Città del Vaticano , mercoledì, 11. febbraio, 2015 12:05 (ACI Stampa).
‘Quapropter bene conscius ponderis huius actus plena libertate declaro me ministerio Episcopi Romae, Successoris Sancti Petri, mihi per manus Cardinalium die 19 aprilis MMV commisso renuntiare ita ut a die 28 februarii MMXIII, hora 20, sedes Romae, sedes Sancti Petri vacet et Conclave ad eligendum novum Summum Pontificem ab his quibus competit convocandum esse’.
Sono passati ormai due anni da questa declaratio. Sono state sufficienti poche parole pronunciate in latino da Papa Benedetto XVI per cambiare la storia della Chiesa contemporanea. Era l’11 febbraio 2013, memoria liturgica della Madonna di Lourdes, Giornata Mondiale del Malato e anniversario della firma dei Patti Lateranensi. Un giorno di festa in Vaticano.
Poche righe in latino sono bastate per far vedere il Pontefice bavarese sotto tutt’altra luce. Ma limitare il Pontificato di Benedetto XVI alla sua rinuncia è onestamente riduttivo, sbagliato e fuori di ogni logica.
Per capire il messaggio di Joseph Ratzinger bisogna partire dal suo motto episcopale. Cooperatores Veritatis. Cooperatori della Verità. Questa frase è stata la sua stella polare da Papa . A partire da quella sfida lanciata a viso aperto contro la dittatura del relativismo, 24 ore prima di essere eletto dai cardinali successore di Giovanni Paolo II.

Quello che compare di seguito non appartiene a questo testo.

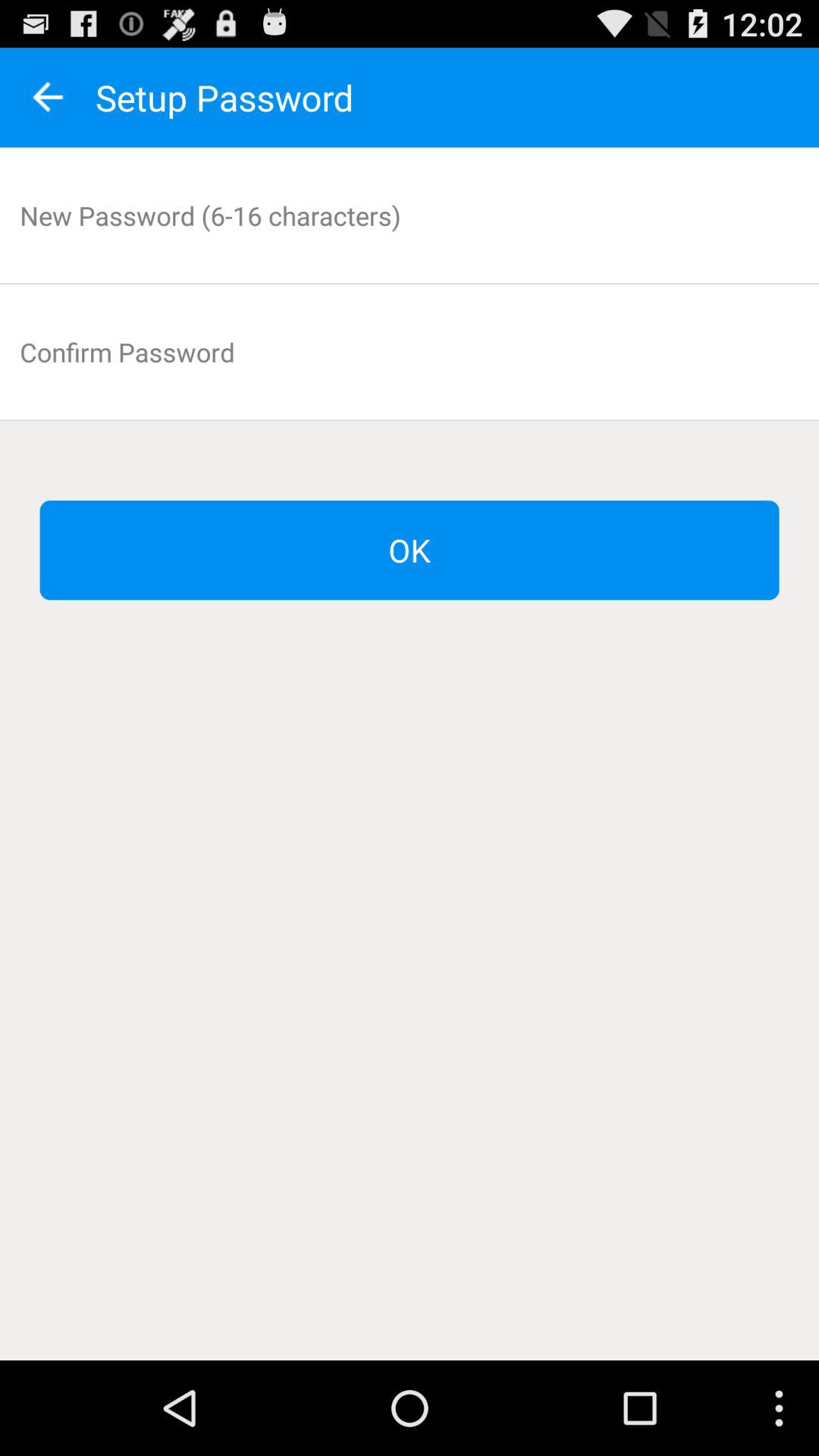
confirm password field (409, 351)
Given the description of an element on the screen output the (x, y) to click on. 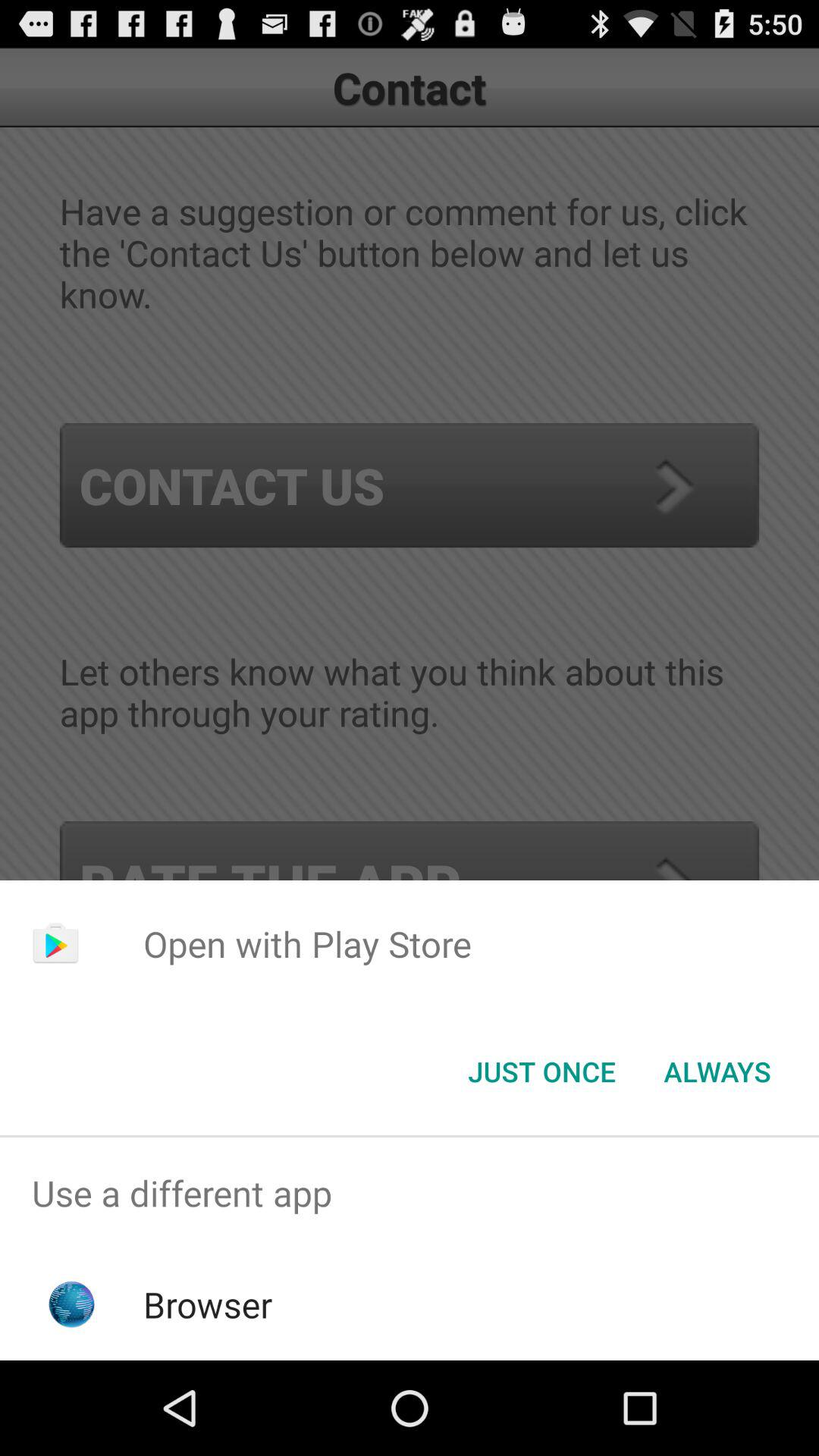
tap the browser item (207, 1304)
Given the description of an element on the screen output the (x, y) to click on. 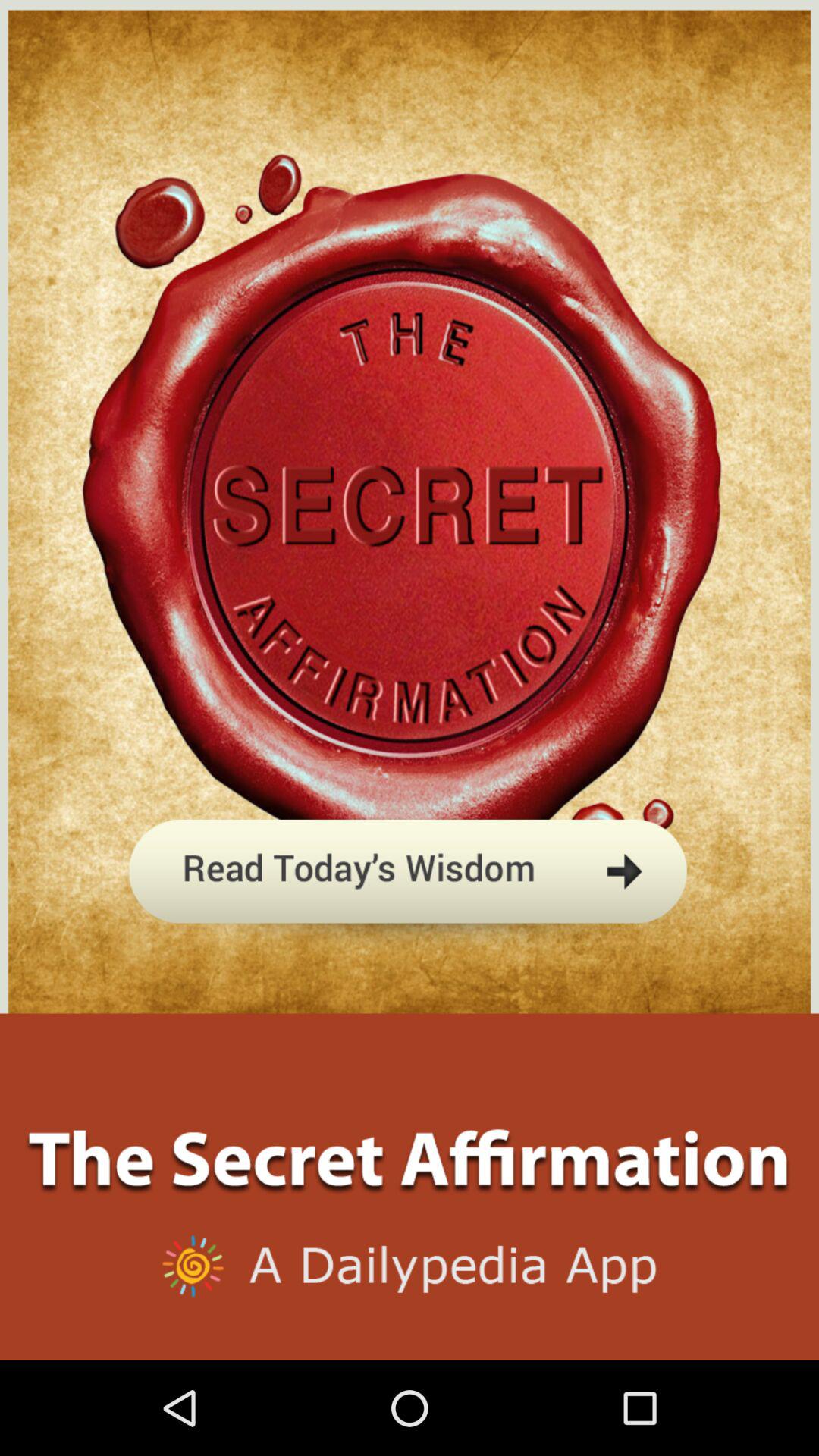
let go to read (408, 943)
Given the description of an element on the screen output the (x, y) to click on. 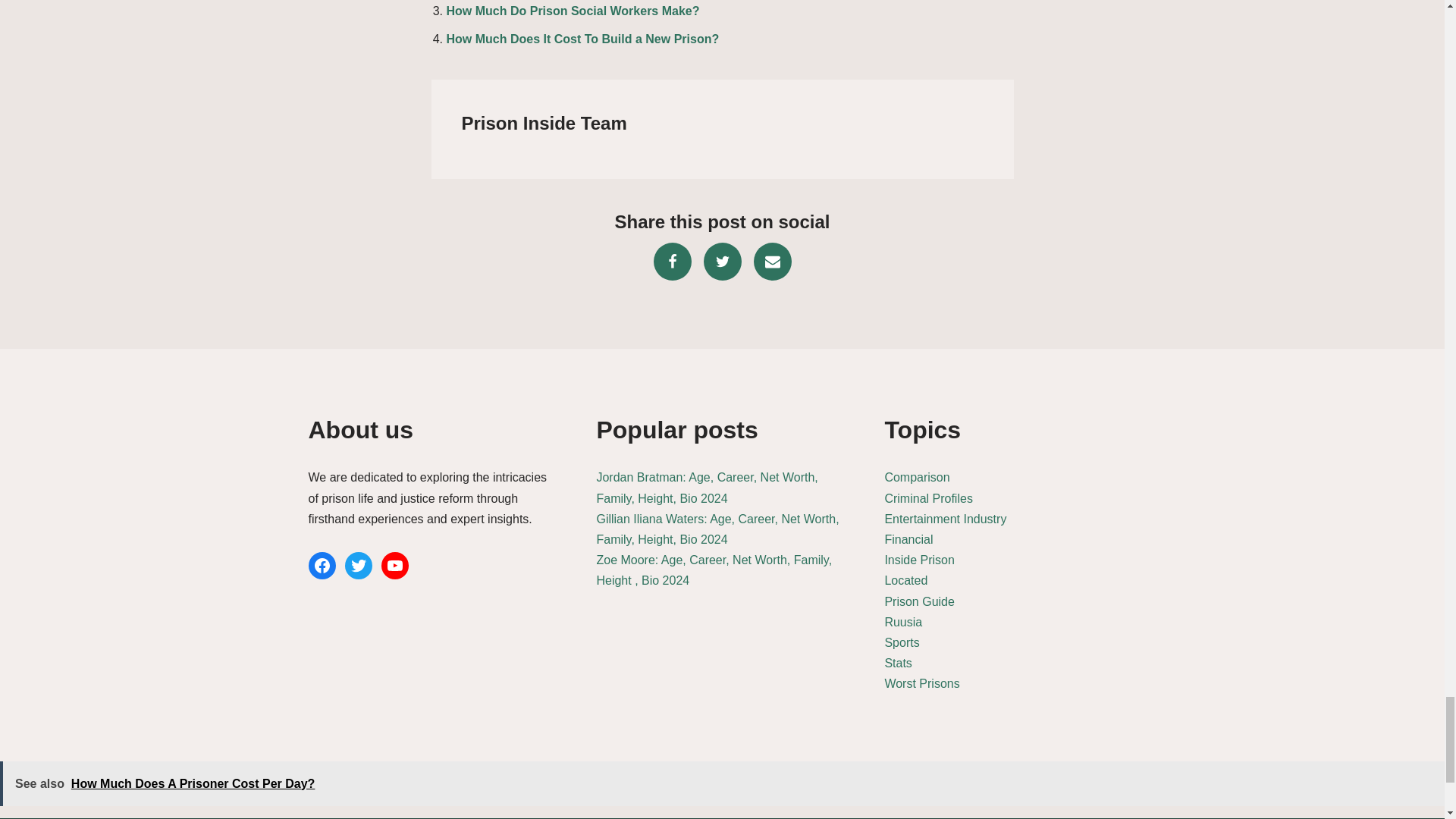
Twitter (722, 261)
How Much Does It Cost To Build a New Prison? (582, 38)
Facebook (672, 261)
How Much Do Prison Social Workers Make? (571, 10)
Given the description of an element on the screen output the (x, y) to click on. 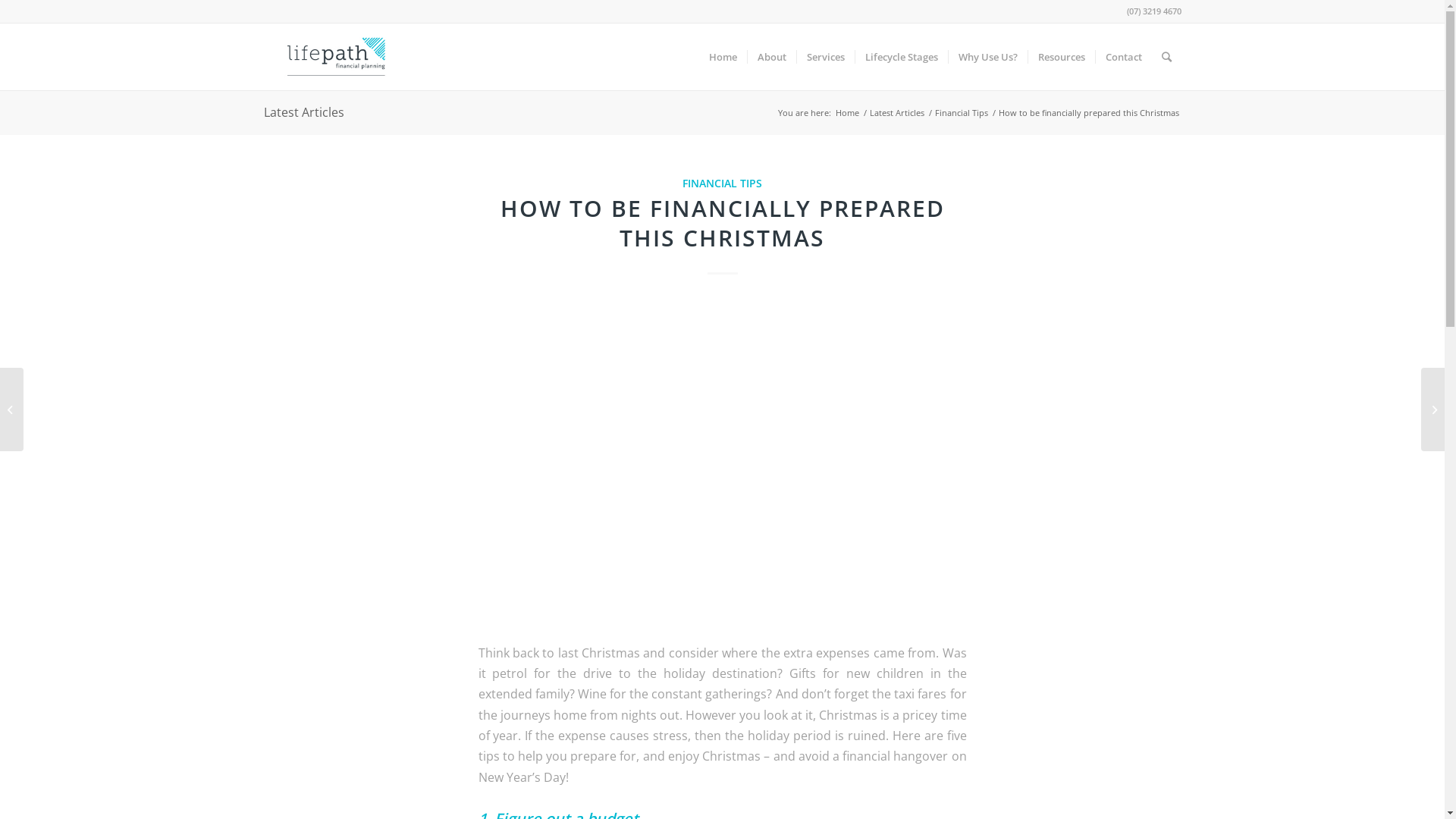
FINANCIAL TIPS Element type: text (722, 182)
About Element type: text (770, 56)
Resources Element type: text (1060, 56)
Contact Element type: text (1123, 56)
Latest Articles Element type: text (303, 111)
Home Element type: text (846, 112)
Lifecycle Stages Element type: text (900, 56)
financially prepared this christmas Element type: hover (721, 462)
Latest Articles Element type: text (896, 112)
Services Element type: text (825, 56)
HOW TO BE FINANCIALLY PREPARED THIS CHRISTMAS Element type: text (722, 222)
Why Use Us? Element type: text (987, 56)
Home Element type: text (722, 56)
Financial Tips Element type: text (961, 112)
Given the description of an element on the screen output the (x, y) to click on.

Malgrado spesso e volentieri lo si neghi, l’opera di Papa Francesco prosegue nel solco indelebile tracciato dal suo ‘amato e venerato predecessore’. La lotta senza quartiere alla sporcizia nella Chiesa – denunciata dal Cardinale Ratzinger nella Via Crucis 2005 – messa in atto in questi mesi da Jorge Mario Bergoglio è logica conseguenza delle scelte operate da Papa Benedetto XVI. Basti pensare al Motu proprio sulla trasparenza finanziaria o alla vera e propria crociata contro i preti pedofili scatenata da Benedetto.